## Perintah Latihan
Lanjutkan berita tentang Kementerian PPPA yang menolak perkawinan usia anak, mulai setelah kalimat terakhirnya.

## Bacaan

______________________________

Kementerian PPPA Tolak Perkawinan Usia Anak
A
A
A
JAKARTA - Sekretaris Kementerian Pemberdayaan Perempuan dan Perlindungan Anak (Kementerian PPPA), Pribudiarta Nur Sitepu bertemu dengan Pelaksana tugas Bupati Kabupaten Bantaeng, Muhammad Yasin untuk berkoordinasi terkait kasus perkawinan usia anak di Kabupaten Bantaeng, Sulawesi Selatan.
Koordinasi ditekankan pada upaya-upaya pendampingan dan pemantauan terhadap anak dan mendorong komitmen daerah untuk mencegah perkawinan usia anak terjadi kembali.
Pribudiarta juga secara tegas menyampaikan Kementerian PPPA tidak menoleransi perkawinan usia anak.

______________________________

## Data yang Diberikan
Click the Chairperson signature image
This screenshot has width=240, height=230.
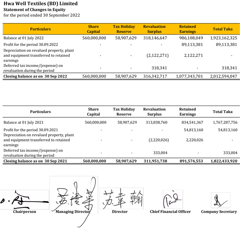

______________________________

## Jawaban
“Kementerian Pemberdayaan Perempuan dan Perlindungan Anak tidak menoleransi dan menolak perkawinan usia anak, karena bukan merupakan kepentingan terbaik bagi anak. Pada kasus F (14) dan S (16) yang telah mengajukan permohonan perkawinan secara negara, Dinas PPPA di daerah perlu melakukan upaya pendampingan dan pemantauan terhadap kedua anak," tuturnya dalam siaran pers Kementerian PPPA kepada SINDOnews, Kamis (19/4/2018).
Selain itu, Kementerian PPPA juga ingin memastikan hak-hak anak tetap terpenuhi seperti pendidikan dan kesehatan, serta tidak melakukan perkawinan yang diakui negara hingga usianya telah siap sesuai dengan undang-undang yang berlaku
Dia menegaskan, pemantauan harus terus dilakukan mengingat perkawinan secara agama sudah dilakukan. "Dikarenakan secara psikologis anak belum matang untuk membangun keluarga. Kami mengapresiasi kedatangan Plt Bupati Bantaeng yang langsung berkoordinasi dengan Kemen PPPA dan berkomitmen melindungi perempuan dan anak di daerahnya,” ujar Pribudiarta.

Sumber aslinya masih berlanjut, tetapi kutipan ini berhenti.